▶

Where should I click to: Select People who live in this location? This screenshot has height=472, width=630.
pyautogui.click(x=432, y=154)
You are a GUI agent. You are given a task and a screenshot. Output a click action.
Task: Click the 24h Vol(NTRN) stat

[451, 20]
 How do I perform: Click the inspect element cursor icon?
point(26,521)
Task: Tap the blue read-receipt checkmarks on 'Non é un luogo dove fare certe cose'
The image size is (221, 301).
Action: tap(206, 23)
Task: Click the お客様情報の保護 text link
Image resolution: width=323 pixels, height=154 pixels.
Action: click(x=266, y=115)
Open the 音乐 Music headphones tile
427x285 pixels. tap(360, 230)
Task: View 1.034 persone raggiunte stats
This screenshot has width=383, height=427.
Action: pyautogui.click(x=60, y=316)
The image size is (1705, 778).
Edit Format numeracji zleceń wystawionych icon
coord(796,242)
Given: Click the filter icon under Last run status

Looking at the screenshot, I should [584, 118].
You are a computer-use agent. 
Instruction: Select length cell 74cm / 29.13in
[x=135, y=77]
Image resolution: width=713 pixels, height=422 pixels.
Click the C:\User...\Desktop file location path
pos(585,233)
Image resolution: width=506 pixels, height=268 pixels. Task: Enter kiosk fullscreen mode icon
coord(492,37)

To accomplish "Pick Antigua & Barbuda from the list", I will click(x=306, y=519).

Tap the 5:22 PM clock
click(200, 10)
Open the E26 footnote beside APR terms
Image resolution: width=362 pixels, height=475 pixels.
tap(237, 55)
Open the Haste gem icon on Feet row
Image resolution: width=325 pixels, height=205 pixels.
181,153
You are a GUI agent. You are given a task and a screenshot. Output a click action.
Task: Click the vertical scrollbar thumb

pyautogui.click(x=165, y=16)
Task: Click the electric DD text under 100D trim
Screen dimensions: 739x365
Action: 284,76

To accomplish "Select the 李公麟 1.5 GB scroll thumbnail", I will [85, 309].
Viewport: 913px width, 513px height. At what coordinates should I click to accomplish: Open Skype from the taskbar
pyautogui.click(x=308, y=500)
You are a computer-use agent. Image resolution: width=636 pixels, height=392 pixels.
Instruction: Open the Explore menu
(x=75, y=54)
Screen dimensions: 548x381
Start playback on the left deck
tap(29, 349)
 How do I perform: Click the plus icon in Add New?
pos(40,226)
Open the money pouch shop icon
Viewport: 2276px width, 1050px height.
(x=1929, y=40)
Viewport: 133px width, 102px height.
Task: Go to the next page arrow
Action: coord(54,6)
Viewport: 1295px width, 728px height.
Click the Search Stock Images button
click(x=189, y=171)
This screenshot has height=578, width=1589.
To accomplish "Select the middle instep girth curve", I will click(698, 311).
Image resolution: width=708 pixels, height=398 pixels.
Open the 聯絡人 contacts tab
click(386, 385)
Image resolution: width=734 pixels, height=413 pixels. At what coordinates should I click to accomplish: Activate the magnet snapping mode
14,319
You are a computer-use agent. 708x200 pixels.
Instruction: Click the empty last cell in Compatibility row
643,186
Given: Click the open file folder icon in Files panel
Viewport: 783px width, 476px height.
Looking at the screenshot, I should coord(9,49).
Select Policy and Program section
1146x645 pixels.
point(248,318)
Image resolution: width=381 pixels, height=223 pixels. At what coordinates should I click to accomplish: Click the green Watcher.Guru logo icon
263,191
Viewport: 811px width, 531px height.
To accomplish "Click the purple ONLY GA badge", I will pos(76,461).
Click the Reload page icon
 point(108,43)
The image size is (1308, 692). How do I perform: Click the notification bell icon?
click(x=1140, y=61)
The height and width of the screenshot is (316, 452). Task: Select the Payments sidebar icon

◀

SHORT PROBLEM: Write out the rows above word for word, from the first line through the line containing "will click(x=306, y=519).", both included.

RESULT FOR THIS EXERCISE:
Where should I click to: Select People who live in this location? This screenshot has height=472, width=630.
pyautogui.click(x=432, y=154)
You are a GUI agent. You are given a task and a screenshot. Output a click action.
Task: Click the 24h Vol(NTRN) stat

[451, 20]
 How do I perform: Click the inspect element cursor icon?
point(26,521)
Task: Tap the blue read-receipt checkmarks on 'Non é un luogo dove fare certe cose'
The image size is (221, 301).
Action: tap(206, 23)
Task: Click the お客様情報の保護 text link
Image resolution: width=323 pixels, height=154 pixels.
Action: click(x=266, y=115)
Open the 音乐 Music headphones tile
427x285 pixels. tap(360, 230)
Task: View 1.034 persone raggiunte stats
This screenshot has width=383, height=427.
Action: pyautogui.click(x=60, y=316)
The image size is (1705, 778).
Edit Format numeracji zleceń wystawionych icon
coord(796,242)
Given: Click the filter icon under Last run status

Looking at the screenshot, I should [584, 118].
You are a computer-use agent. 
Instruction: Select length cell 74cm / 29.13in
[x=135, y=77]
Image resolution: width=713 pixels, height=422 pixels.
Click the C:\User...\Desktop file location path
pos(585,233)
Image resolution: width=506 pixels, height=268 pixels. Task: Enter kiosk fullscreen mode icon
coord(492,37)

To accomplish "Pick Antigua & Barbuda from the list", I will click(x=306, y=519).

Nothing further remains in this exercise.